> About this exercise
Every record has to be written out exactly, with no line missing.

(Extracted data entries)
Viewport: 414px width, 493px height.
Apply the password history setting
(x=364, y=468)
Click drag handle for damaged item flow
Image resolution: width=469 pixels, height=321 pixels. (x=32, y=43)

> Result below
Viewport: 414px width, 493px height.
Apply the password history setting
(x=364, y=468)
Click drag handle for damaged item flow
Image resolution: width=469 pixels, height=321 pixels. (x=32, y=43)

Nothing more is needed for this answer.